Nutrition and Hydration
By William Lamers, M.D.
former Medical Consultant, Hospice Foundation of America
The notion of caregivers not providing normal amounts of food or water runs counter to all we have been taught in medical training, much less what we hold to be necessary in everyday society. Yet because of the advances of science we are now able to prolong the lives of persons who would not survive without external support, mechanical devices, or, at times, intravenous or central line (cut-down) nutrition and water.
Physicians and bio-ethicists who work with dying persons have grappled with the dilemma of what is reasonable care for a dying person. There comes a time in some cases where even nutrition and hydration are considered extraordinary means of prolonging life, and such ordinary nutrients are discontinued. This is never done without great and careful consideration. The decision to withhold food and/or fluid is made only when it is apparent to the caregivers and family that further prolongation of life would only extend discomfort. This decision should be made with the patient, if able to understand, and the family being fully informed of all considerations. Ideally, the family is then involved in making the decision to withhold food and fluids.
For persons in the final phase of illness, the withholding of food and fluids is not painful. To the contrary: the administration of food and fluids to dying persons can extend their general discomfort and frustrate their desire to just let go and allow nature to take its course.

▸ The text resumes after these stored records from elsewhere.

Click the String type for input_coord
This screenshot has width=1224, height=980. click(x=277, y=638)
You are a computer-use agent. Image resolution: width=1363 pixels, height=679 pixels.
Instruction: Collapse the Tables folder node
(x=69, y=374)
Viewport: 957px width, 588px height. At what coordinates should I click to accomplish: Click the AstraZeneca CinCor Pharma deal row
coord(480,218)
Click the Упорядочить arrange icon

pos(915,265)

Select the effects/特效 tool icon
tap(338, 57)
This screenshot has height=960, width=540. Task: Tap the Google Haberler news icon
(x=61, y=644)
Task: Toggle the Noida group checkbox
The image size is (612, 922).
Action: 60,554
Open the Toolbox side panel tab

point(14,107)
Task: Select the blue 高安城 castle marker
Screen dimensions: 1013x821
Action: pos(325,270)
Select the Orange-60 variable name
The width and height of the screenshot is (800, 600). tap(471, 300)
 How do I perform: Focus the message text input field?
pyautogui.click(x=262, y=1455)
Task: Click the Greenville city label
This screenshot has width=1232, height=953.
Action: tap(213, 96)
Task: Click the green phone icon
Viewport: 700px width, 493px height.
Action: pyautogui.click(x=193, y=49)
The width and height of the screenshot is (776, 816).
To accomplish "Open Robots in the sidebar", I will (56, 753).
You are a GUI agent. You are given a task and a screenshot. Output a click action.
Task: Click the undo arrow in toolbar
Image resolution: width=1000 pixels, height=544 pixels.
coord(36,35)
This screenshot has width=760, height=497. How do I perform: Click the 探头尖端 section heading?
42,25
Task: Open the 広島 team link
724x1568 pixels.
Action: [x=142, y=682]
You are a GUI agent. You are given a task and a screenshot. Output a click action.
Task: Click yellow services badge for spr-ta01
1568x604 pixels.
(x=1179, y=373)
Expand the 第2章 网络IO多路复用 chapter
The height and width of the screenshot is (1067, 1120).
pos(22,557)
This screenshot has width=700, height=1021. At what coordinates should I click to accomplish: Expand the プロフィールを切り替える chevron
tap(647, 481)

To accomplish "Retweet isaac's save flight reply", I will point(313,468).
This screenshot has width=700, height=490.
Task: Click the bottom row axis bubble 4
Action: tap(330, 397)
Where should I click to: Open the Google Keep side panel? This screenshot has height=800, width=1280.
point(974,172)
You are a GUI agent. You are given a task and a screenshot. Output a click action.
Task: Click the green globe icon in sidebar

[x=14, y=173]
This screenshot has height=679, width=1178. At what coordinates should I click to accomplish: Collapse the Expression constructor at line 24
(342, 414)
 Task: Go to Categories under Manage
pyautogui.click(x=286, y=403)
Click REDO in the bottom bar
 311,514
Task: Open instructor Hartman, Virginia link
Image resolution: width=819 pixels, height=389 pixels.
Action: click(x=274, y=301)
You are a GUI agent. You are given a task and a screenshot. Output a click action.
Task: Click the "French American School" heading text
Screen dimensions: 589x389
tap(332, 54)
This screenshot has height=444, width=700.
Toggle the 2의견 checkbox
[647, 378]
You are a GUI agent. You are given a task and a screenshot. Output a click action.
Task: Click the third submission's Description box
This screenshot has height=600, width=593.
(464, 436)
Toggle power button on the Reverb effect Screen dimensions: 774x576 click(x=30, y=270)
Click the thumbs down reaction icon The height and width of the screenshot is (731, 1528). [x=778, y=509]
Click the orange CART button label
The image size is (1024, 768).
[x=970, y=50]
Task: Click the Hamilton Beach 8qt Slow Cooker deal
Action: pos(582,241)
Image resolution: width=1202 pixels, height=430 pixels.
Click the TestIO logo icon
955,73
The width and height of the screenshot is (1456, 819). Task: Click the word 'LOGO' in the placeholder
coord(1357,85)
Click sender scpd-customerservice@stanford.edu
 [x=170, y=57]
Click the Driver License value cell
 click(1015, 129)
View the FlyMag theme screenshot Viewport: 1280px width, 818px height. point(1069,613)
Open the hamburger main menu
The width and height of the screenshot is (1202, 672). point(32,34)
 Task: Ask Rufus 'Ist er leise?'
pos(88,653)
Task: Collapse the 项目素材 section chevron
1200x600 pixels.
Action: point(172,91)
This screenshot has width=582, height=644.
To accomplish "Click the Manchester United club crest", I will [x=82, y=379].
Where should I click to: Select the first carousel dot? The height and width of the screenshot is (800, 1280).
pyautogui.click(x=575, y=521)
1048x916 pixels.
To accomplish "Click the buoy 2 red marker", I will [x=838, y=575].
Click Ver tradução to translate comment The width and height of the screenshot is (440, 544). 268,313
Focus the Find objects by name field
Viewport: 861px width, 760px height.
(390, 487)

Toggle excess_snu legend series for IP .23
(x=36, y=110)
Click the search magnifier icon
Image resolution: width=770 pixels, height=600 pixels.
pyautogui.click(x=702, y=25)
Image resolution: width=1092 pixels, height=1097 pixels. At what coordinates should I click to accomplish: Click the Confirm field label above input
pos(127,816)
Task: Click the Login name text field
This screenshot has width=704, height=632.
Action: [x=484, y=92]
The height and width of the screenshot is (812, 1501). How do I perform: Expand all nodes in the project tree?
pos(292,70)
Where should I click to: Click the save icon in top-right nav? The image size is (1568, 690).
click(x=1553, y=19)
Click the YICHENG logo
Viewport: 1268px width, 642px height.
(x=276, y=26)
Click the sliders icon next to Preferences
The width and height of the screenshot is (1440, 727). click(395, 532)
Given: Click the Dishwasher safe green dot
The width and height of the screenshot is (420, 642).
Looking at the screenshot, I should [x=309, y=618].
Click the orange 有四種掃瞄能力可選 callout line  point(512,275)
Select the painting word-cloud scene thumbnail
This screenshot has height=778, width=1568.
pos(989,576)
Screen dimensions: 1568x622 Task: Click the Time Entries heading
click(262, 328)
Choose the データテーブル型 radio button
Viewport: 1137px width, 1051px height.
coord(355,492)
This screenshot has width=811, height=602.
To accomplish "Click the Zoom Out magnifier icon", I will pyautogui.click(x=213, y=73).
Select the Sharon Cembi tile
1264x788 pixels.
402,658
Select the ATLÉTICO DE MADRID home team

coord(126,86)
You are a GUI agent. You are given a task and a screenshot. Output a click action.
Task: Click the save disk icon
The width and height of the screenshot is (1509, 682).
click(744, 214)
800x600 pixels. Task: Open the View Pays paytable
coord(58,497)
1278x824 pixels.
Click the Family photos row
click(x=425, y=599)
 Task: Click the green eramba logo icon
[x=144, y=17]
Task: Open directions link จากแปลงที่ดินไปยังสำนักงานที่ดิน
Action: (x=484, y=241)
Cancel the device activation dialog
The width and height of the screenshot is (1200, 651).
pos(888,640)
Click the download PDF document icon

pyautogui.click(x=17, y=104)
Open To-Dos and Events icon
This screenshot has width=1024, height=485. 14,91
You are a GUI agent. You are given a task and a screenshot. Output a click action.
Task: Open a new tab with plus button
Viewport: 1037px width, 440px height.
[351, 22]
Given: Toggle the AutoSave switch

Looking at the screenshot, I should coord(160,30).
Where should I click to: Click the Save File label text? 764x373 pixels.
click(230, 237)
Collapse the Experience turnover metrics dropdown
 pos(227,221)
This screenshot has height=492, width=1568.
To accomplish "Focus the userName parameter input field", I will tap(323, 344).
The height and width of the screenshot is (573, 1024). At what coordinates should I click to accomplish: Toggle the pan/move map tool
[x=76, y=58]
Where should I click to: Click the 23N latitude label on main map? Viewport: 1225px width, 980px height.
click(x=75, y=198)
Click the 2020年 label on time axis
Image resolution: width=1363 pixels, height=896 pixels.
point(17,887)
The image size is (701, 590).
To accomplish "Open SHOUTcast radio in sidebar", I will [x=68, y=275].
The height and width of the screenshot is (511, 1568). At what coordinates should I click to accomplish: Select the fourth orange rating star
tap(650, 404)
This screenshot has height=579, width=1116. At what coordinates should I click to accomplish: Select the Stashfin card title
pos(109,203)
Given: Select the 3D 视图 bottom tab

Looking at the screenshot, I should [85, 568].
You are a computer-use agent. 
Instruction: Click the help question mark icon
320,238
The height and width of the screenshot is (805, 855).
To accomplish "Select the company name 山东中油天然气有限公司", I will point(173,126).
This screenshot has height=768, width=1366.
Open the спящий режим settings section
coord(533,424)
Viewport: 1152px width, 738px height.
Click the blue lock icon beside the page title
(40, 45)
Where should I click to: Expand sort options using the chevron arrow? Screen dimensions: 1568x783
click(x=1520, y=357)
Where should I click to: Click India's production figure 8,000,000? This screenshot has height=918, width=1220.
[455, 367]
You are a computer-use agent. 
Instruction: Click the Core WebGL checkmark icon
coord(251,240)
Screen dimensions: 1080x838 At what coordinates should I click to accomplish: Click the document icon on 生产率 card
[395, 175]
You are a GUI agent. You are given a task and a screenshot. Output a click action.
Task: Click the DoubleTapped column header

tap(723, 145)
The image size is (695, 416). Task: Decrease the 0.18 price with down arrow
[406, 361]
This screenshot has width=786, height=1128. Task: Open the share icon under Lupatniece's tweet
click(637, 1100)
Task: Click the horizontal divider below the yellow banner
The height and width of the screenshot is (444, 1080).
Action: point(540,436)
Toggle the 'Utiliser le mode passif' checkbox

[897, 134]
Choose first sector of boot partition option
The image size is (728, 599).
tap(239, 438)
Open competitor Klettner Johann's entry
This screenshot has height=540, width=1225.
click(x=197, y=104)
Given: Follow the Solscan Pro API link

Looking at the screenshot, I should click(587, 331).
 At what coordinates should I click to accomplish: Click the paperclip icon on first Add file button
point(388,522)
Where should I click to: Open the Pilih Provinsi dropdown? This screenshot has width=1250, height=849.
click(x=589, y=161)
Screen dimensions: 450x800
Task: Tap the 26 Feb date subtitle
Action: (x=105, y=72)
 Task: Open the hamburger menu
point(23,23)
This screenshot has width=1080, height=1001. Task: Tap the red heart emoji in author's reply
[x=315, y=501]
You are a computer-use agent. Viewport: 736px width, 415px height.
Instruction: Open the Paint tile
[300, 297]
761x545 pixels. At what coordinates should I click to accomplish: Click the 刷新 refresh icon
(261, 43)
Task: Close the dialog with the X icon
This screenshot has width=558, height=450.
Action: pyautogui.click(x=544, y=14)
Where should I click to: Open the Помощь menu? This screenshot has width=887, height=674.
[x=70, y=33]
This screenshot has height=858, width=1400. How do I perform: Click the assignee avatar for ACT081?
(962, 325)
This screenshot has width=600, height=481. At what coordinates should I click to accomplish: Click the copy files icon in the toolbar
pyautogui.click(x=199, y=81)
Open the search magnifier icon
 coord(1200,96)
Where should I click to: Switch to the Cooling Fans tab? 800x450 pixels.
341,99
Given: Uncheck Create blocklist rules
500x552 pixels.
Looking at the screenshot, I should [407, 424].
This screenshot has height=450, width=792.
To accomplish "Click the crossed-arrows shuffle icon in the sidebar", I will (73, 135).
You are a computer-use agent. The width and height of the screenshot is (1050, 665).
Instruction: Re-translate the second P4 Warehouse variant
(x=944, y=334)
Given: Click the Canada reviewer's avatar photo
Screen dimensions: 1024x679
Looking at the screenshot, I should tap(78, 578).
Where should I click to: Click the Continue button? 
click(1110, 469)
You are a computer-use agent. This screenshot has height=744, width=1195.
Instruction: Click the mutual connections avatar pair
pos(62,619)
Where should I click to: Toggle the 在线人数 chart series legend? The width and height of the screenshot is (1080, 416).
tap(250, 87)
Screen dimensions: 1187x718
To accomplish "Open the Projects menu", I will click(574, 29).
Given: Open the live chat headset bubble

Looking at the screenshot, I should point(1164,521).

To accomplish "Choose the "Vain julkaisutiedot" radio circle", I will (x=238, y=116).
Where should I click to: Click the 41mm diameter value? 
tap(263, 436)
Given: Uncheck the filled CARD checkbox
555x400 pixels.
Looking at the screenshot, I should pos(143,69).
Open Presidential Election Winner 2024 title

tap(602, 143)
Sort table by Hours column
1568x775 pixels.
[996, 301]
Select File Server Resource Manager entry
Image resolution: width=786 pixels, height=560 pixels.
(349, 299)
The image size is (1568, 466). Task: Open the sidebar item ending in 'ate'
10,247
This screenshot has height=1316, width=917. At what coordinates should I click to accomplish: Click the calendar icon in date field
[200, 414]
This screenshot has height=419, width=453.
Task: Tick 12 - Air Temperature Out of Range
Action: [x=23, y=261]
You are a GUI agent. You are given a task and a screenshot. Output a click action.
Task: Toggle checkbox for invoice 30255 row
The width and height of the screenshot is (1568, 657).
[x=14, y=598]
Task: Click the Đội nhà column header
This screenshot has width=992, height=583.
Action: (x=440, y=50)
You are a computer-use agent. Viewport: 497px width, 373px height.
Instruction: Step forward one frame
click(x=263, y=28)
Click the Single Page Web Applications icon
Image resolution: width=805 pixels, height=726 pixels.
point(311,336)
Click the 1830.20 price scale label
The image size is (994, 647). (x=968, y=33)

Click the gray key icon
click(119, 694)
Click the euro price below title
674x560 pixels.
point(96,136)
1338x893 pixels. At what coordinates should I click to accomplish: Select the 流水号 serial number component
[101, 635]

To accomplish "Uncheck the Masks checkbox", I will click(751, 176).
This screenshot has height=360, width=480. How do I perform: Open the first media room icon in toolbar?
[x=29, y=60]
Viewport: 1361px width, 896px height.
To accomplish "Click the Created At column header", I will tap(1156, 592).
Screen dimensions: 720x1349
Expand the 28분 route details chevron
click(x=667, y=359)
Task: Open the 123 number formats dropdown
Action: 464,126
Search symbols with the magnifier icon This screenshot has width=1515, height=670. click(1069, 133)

In cases where people cannot swallow, it is standard care to apply moisture in some form to the lips and mouth regardless of whether or not the patient is ever able to swallow again. This is basic oral hygiene. This is comfort care. Applying moisture should be done even if a person with advanced illness is able to take oral fluids.
In instances when it is determined that the person is dying and it is further determined that hydration would only prolong the patient's discomfort, dehydration is not a painful process. Even those with total bowel obstruction who had been unable to retain any oral fluids and who voluntarily declined intravenous fluids do not complain of thirst or hunger. There is a side effect of starvation and dehydration in which one's metabolism changes and the resulting elevated level of ketones produces a mild sense of euphoria, so that hunger and thirst are not the problem we would imagine. This same phenomenon has been well documented in the self-imposed starvation of Irish prisoners in Northern Ireland who went on strict fasts to cause them to die, if possible, on certain Irish holidays. Once starvation begins, the ensuing metabolic shift eliminates the sense of hunger. The body feeds at first on fat reserves, and later on protein.
It is this sort of information that underlies the bio-ethical support for withholding nutrition in those persons with advanced illness whose greatly impaired quality of life would not be improved, but only prolonged, by supplemental (intravenous or cut-down) methods of delivering nutrition and hydration. In no way is the withholding of food and fluids comparable to the methods or rationalizations employed by Dr. Kevorkian.
Note: Please realize that since we do not know the details of every case we are only speaking in generalities.